Теперь ежегодно у этих братских могил, а здесь три крупных захоронения, проходят митинги с участием ветеранов, жителей этих мест‚ родственников погибших, солдат и пионеров. Я регулярно приезжаю в Ленинград и участвую в этих мероприятиях. Память священна.
Итак, начались затяжные кровопролитные бои у села Ивановское, нам, телефонистам приходилось обеспечивать связь с передовой, мне довелось и не раз сопровождать командиров взводов, идущих в атаку. Это, сами понимаете, смертельно опасно. Хочу сразу сказать, что нашей дивизий не удалось взять село Ивановское, но и враг был остановлен.
Немцы с 14 июля по 8 августа не продвинулись ни на шаг, хотя 17 июля они бросили в бой на село Среднее до десятка танков, которые вынуждены были вернуться, так как наши бойцы отрезали путь пехоте.
Мы, ополченцы, совершенно не обученные и очень плохо вооруженные (винтовка и две гранаты) шли в атаку по одному – два раза в день фактически без огневой поддержки. Если учесть, что немцы господствовали в небе и у них был неограниченный запас огневых средств, то станет понятен героизм наших бойцов.
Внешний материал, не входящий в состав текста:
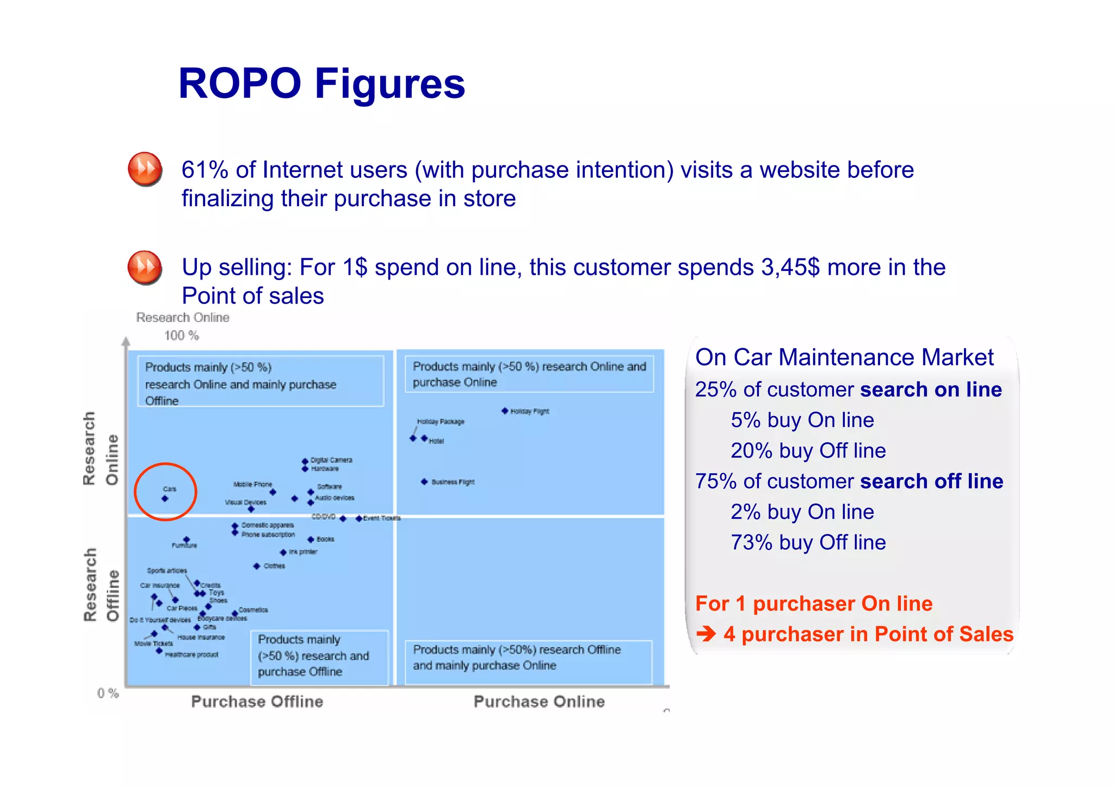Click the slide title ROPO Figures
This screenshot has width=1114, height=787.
coord(321,84)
Дивизией командовал герой финской войны Угрюмов, главной тактикой ведения боя у него был лобовой удар – на ура, не считаясь с потерями. Вскоре личный состав нашего полка стали пополнять. В конце июля к нам прибыл коммунистический батальон из города Москвы.
Меня послали сопровождать их в атаке, шли на танки, вкопанные в землю с одной винтовкой. В этом бою на моих глазах командир взвода выстрелом в лицо убил струсившего бойца тут же на месте.
Затем к нам стали прибывать матросы с Балтфлота – эти шли в атаку в рост, сбросив бушлаты и взяв в зубы ленточку бескозырки. Моряков немцы прозвали «черная смерть». Воевали они геройски, но атаки были бесплодными. Люди гибли и гибли, у нас зрел протест против такой тактики ведения боя, до сих пор считаю генерала Угрюмова виновником бессмысленной гибели многих людей, не создавшего глубоко эшелонированной обороны. Оборонительных сооружений кроме окопов в то время не было, а ведь время создать их было предостаточно.
Стремясь сломить боевой дух наших солдат, немцы принялись за идеологическую обработку, призывая нас добровольно сдаваться в плен, суля златые горы. Они ежедневно засыпали нас листовками с пропуском, по радио исполняли для нас «Катюшу». Но агитировали фашисты до смешного глупо и безграмотно. Они писали, что великий русский народ обманут, одурманен коммунистами поэтому ослеп. Была такая листовка с красочным оформлением: на фоне развалин отступают наши солдаты с поднятыми руками хотят сдаться в плен, а им в спину целится из нагана огромный рыжий детина в форме политрука и надпись: – «Бей жида, большевика рожа просит кирпича»‚ глупее не придумаешь.
Никто, конечно, не поддался на эти посылы, фашисты же вели себя нагло. Был такой случай, в конце июля месяца нами был взят в плен немецкий офицер – он шел, высоко подняв голову, держа руки за спиной, выпятив грудь. Когда его привели к командиру полка, то он отказался говорить, потребовал генерала. В штабе дивизии попросил русского чаю, и когда ему принесли, положил ноги на стол и нагло заявил: – «а я полагал что Вы преподнесете мне Петербург».